Jackie Robinson is one of the most inspirational and towering individuals of the twentieth century. He was the first African-American to play in ‘Major League Baseball.’ Despite the racial segregation that existed at the time, Robinson demonstrated to the world that the essence of a game has nothing to do with race or color. He not only led by example, but he also aided a generation of future African-American players who wanted to play in the ‘Major Baseball League.’ Baseball was more than a game to him; it was a platform for him to communicate his opinions on racism and demonstrate that he was just like the rest of the team. His transformation from a marginalized baseball player to one of the game’s most well-known players, on the other hand, was rather bold. He endured multiple threats while playing for the ‘Dodgers,’ and he was even booed by the crowds. Robinson’s family was not spared, but all he could think about was playing his game no matter what. That’s exactly what he did! He went on to become one of the best players in American baseball history, overcoming racial discrimination to reach greatness. He received numerous honors and various institutions were named after him as a result of his many accomplishments and records.

Childhood and Adolescence

Jackie Robinson was the youngest of five children born to Jerry and Mallie Robinson on January 31, 1919, in Cairo, Georgia, United States.
Following his father’s abandonment of his family in 1920, they relocated to Pasadena, California, where his mother worked a variety of jobs to support her family.
In 1935, he graduated from ‘Washington Junior High School.’ His athletic abilities were found at ‘John Muir High School,’ where he was assigned. He was a standout athlete in a variety of sports, including football, basketball, track and field, and baseball.
He attended ‘Pasadena Junior College’ after finishing his studies at ‘John Muir,’ and graduated in 1939. He attended the ‘University of California, Los Angeles,’ where he became the first student to earn varsity letters in four sports: baseball, basketball, football, and track & field.
However, due to financial troubles, he had to drop out of education in 1941. He subsequently relocated to Hawaii, where he played soccer for the ‘Honolulu Bears,’ a semi-professional team.

Achievements & Awards

With a batting average of.297, 175 hits, and 12 home runs, Robinson was voted the ‘Rookie of the Year’ in 1947.
With a batting average of.342, he was named ‘Most Valuable Player’ in 1949.
In 1962, he was inducted into the ‘Baseball Hall of Fame,’ making him the first African-American to do so.
On March 26, 1984, he received the ‘Presidential Medal of Freedom,’ America’s highest civilian honor. On March 2, 2005, he was awarded the Congressional Gold Medal.

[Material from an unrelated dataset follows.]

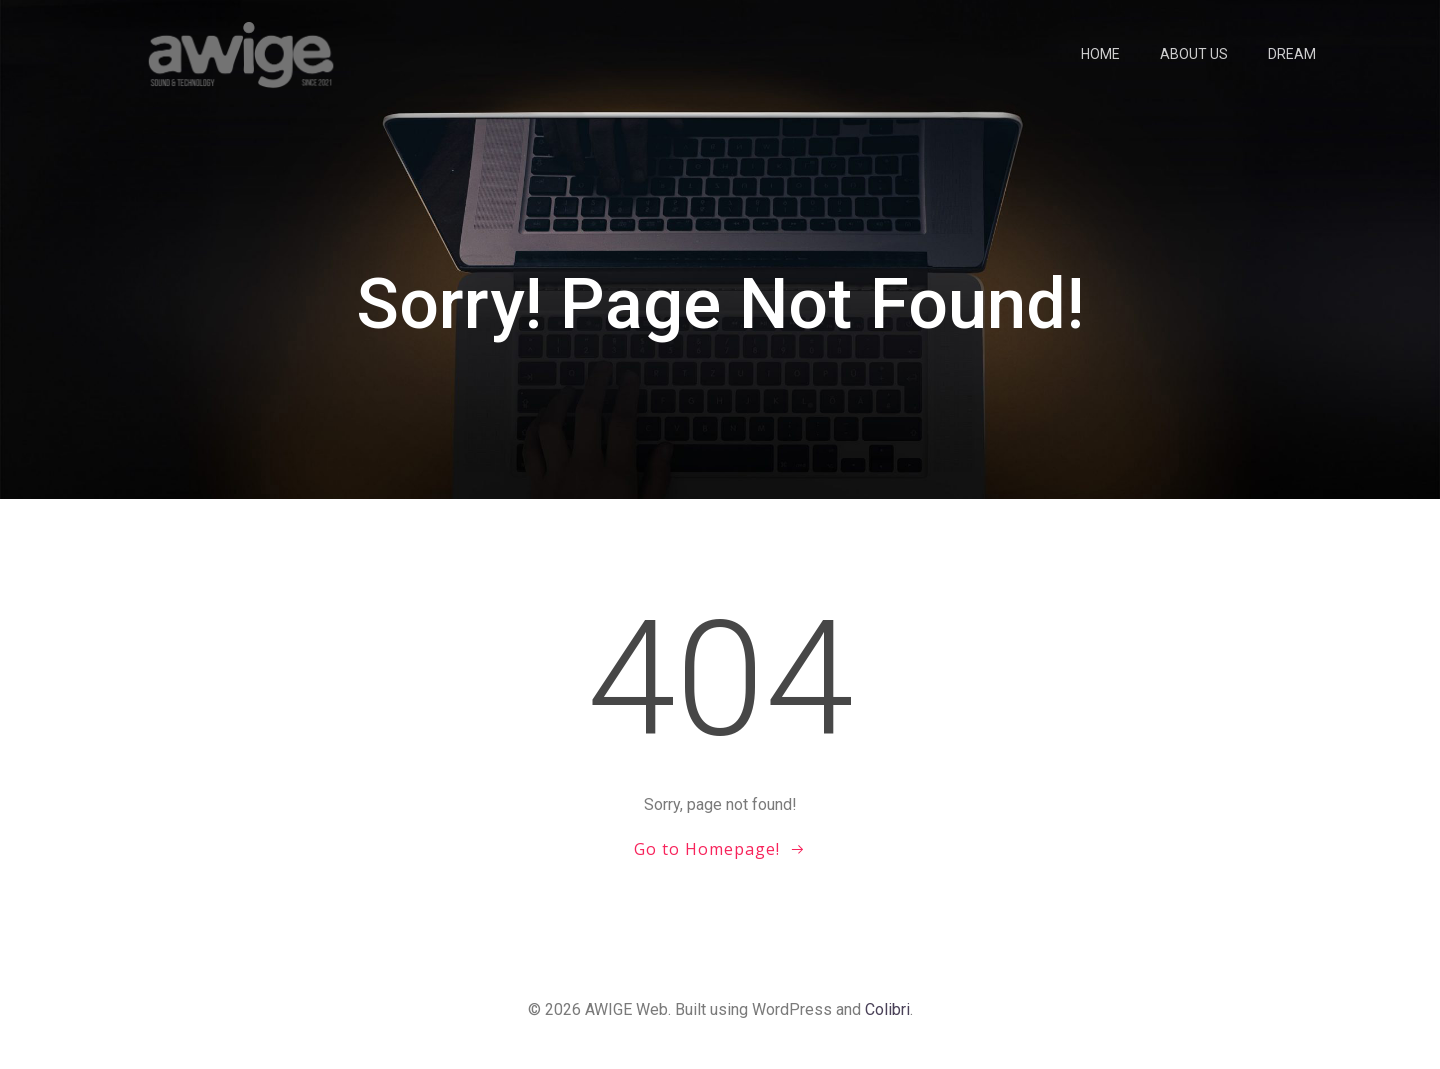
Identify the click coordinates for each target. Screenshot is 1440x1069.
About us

Personal History and Legacy

Robinson married Rachel Isum in 1946, after meeting her at the ‘University of California.’ Jackie Robinson Jr., Sharon Robinson, and David Robinson were the couple’s three children.
At the age of 53, he died of a heart attack, and his funeral was attended by tens of thousands of people.
Following his death, his wife formed the ‘Jackie Robinson Foundation’ in 1973 with the goal of granting higher education scholarships to minorities.
He was named to the ‘100 Greatest African-Americans’ list in 2002. In his honor, the ‘Aflac National High School’ established the ‘Jackie Robinson Award’ in 2004.


His jersey number 42 was retired in his honor in April 1997.
This baseball player, the first African-American to play in the ‘Major Leagues,’ was court-martialed while serving in the US army for refusing to sit in the rear of a bus.